The Role of Models in Causal Inference

Let’s start with the bigger idea: why and when do we use models in causal inference?

In causal inference, the first step is not to choose a model. The first step is to define the causal quantity we want to estimate and think about whether it can be identified from the data we have. Only after that does the modelling question arise: what role, if any, does a model need to play in estimating that causal quantity?

A useful distinction here is the distinction between randomized and observational settings.

In a randomized setting, the treatment is assigned randomly. For example, a company may randomly assign some customers to receive a marketing email and others not to receive it. Because the treatment is randomized, the different treatment groups are comparable on average. This means that, in principle, a simple comparison of average outcomes between the groups can estimate the causal effect for the experimental population.
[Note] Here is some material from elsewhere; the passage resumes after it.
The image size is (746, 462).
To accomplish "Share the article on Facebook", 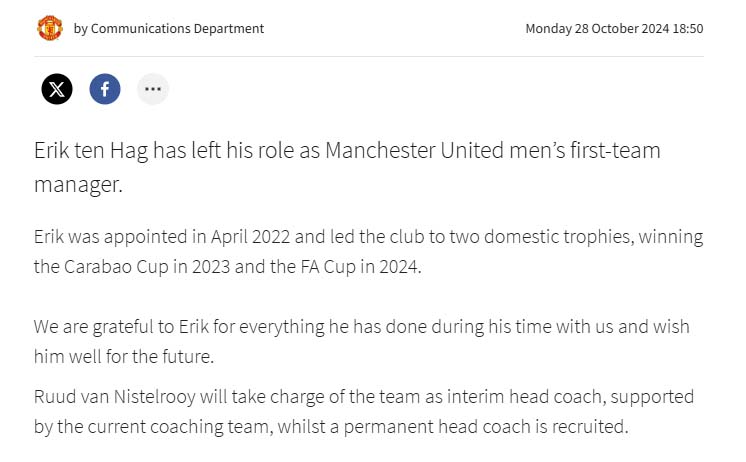I will 105,89.
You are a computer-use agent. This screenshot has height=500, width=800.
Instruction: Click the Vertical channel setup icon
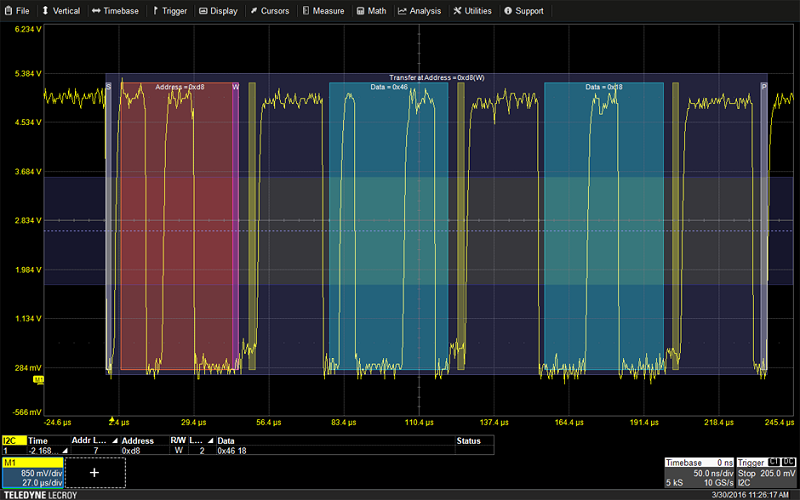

Nevertheless, this does not mean models are never used in randomized experiments. In practice, we may still estimate the treatment effect using a regression model, such as a linear or logistic regression, where we include additional variables besides the treatment. For example, we may regress a spending outcome on whether someone received a marketing email, alongside (or interacted with) pre-treatment covariates such as customer tenure, historical spend, previous engagement, region, or device type.

In this setting, the role of the model is usually not to remove confounding bias, because randomization already handled that. Instead, the model is often used to improve statistical precision, account for chance imbalances, or estimate effects for specific subgroups.

Observational settings are different. In these settings, the treatment is not randomly assigned. Instead, it occurs through business rules, customer choices, operational decisions, or natural behaviour. Customers may receive a certain service level because they are high-value customers. Products may receive a different ranking because they already have strong sales performance. Accounts may receive extra attention because they show signs of risk. Regions may adopt a new process earlier because they differ in size, maturity, or local demand.

In these cases, units with different treatment levels may already differ before the treatment is applied. If those pre-existing differences are also related to the outcome, a simple comparison between units with different treatment levels will not isolate the causal effect. The observed association between the treatment and the outcome may partly reflect the effect of the treatment, but it may also reflect differences in the types of units with different levels of the treatment.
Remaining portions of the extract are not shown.